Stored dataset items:
↓↓↓
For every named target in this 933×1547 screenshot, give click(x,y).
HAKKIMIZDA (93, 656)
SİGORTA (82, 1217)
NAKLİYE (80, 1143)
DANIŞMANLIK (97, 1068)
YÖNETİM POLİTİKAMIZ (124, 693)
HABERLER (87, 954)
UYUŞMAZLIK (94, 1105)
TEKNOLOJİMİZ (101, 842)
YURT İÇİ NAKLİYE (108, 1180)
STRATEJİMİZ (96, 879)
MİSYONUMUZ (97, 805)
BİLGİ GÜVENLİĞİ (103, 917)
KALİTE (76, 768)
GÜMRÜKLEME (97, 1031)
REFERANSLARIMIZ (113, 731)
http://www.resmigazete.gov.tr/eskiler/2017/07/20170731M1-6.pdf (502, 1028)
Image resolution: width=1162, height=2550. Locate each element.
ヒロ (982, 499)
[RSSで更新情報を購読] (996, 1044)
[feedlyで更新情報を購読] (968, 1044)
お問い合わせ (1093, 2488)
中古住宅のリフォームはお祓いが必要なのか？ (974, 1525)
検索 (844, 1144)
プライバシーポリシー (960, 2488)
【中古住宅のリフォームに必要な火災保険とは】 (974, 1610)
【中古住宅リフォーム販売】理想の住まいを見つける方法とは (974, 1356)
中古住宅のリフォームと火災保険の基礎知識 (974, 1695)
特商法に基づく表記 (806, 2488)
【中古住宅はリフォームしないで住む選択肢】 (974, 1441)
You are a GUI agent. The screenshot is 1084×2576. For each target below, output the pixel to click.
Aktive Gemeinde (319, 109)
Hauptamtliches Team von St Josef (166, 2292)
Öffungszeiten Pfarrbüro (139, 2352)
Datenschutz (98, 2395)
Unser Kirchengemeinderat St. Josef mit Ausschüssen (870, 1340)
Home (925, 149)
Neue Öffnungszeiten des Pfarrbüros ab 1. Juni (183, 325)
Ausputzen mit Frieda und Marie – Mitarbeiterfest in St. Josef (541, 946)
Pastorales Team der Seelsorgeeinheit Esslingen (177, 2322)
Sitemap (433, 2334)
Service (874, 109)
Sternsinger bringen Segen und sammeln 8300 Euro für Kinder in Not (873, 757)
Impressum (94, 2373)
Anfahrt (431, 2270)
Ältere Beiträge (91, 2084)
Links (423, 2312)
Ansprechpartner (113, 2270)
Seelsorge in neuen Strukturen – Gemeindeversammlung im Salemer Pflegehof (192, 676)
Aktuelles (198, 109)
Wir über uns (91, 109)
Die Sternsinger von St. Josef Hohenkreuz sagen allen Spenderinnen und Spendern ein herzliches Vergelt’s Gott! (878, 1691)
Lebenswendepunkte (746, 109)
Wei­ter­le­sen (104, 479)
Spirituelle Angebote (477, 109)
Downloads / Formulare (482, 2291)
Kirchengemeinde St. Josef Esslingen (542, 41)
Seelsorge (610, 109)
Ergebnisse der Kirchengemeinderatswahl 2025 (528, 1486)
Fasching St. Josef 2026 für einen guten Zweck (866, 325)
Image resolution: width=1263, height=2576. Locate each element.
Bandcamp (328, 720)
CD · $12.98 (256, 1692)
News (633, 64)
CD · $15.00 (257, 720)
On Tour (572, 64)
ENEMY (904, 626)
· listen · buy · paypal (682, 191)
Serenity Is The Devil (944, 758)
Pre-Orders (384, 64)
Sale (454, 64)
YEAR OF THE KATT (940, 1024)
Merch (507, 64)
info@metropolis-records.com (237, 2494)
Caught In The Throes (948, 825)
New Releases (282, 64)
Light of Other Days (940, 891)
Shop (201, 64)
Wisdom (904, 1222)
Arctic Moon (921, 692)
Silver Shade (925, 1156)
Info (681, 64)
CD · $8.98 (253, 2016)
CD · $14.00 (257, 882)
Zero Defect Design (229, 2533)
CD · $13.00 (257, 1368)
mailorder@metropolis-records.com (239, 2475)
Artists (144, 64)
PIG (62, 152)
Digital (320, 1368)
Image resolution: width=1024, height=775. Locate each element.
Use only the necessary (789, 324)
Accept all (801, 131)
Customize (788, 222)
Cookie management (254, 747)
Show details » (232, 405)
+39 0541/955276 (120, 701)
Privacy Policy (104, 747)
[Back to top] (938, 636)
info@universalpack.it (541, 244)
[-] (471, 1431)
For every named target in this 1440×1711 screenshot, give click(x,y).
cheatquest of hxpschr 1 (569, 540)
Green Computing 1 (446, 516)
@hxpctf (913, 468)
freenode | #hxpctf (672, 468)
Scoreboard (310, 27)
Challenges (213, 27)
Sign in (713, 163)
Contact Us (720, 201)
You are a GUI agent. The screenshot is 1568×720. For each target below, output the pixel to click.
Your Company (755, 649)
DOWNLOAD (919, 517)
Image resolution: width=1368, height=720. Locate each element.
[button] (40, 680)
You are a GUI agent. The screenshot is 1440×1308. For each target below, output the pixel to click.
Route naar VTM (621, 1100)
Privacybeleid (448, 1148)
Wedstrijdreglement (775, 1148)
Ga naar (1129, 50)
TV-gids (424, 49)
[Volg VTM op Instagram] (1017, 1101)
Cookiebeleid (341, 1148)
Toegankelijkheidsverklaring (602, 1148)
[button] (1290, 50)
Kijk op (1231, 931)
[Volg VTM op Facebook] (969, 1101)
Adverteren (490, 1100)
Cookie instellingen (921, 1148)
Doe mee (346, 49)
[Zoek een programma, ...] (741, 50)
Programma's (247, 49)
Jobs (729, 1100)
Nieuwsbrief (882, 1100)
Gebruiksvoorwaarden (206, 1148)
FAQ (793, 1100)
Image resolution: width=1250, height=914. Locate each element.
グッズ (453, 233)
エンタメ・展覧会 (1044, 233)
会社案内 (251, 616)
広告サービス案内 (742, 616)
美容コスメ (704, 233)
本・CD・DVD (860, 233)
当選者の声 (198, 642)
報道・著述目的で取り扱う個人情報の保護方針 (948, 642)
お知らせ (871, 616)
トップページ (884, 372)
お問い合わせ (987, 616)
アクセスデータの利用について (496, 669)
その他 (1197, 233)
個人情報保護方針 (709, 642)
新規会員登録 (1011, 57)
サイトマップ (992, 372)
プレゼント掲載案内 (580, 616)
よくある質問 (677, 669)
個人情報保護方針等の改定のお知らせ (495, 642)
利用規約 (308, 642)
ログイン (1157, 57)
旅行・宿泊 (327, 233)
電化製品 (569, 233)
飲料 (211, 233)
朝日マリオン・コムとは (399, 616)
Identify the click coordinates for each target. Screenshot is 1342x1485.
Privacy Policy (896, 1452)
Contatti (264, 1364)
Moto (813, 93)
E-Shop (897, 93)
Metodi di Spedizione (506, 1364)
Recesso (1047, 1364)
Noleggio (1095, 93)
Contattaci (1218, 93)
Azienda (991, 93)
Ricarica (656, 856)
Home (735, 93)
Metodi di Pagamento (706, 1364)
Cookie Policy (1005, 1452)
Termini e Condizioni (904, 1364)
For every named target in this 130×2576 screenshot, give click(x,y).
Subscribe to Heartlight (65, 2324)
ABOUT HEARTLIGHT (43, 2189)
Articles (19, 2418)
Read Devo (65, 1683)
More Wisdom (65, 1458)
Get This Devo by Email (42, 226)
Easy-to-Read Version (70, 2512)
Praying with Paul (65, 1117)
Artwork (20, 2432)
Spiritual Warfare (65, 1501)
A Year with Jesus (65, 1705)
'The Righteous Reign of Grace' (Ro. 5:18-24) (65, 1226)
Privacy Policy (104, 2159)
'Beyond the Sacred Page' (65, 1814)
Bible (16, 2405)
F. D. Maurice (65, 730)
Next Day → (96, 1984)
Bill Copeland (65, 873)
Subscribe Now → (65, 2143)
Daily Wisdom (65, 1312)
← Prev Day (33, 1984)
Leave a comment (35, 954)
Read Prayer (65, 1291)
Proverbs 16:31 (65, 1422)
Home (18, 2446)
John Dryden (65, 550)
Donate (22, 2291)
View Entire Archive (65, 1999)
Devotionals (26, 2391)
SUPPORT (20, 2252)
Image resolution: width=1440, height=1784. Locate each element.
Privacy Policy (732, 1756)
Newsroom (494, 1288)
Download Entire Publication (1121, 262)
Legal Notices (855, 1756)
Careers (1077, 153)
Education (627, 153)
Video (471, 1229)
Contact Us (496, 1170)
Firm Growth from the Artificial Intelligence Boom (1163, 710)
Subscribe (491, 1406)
↑↑↑
### Written exercise
Begin at the line that has "Home (925, 149)" and stop after the line that has "Wir über uns (91, 109)", then write each of these entries out again in full with the text unchanged. Multiply both click coordinates in every answer by 1.15 and round them to whole numbers, rounding halves up.

### Reply
Home (1064, 171)
Neue Öffnungszeiten des Pfarrbüros ab 1. Juni (210, 374)
Ausputzen mit Frieda und Marie – Mitarbeiterfest in St. Josef (622, 1088)
Pastorales Team der Seelsorgeeinheit Esslingen (204, 2670)
Sitemap (498, 2684)
Service (1005, 125)
Sternsinger bringen Segen und sammeln 8300 Euro für Kinder in Not (1004, 871)
Impressum (108, 2729)
Anfahrt (496, 2611)
Ältere Beiträge (105, 2397)
Links (486, 2659)
Ansprechpartner (130, 2611)
Seelsorge in neuen Strukturen – Gemeindeversammlung im Salemer Pflegehof (221, 777)
Aktuelles (228, 125)
Wir über uns (105, 125)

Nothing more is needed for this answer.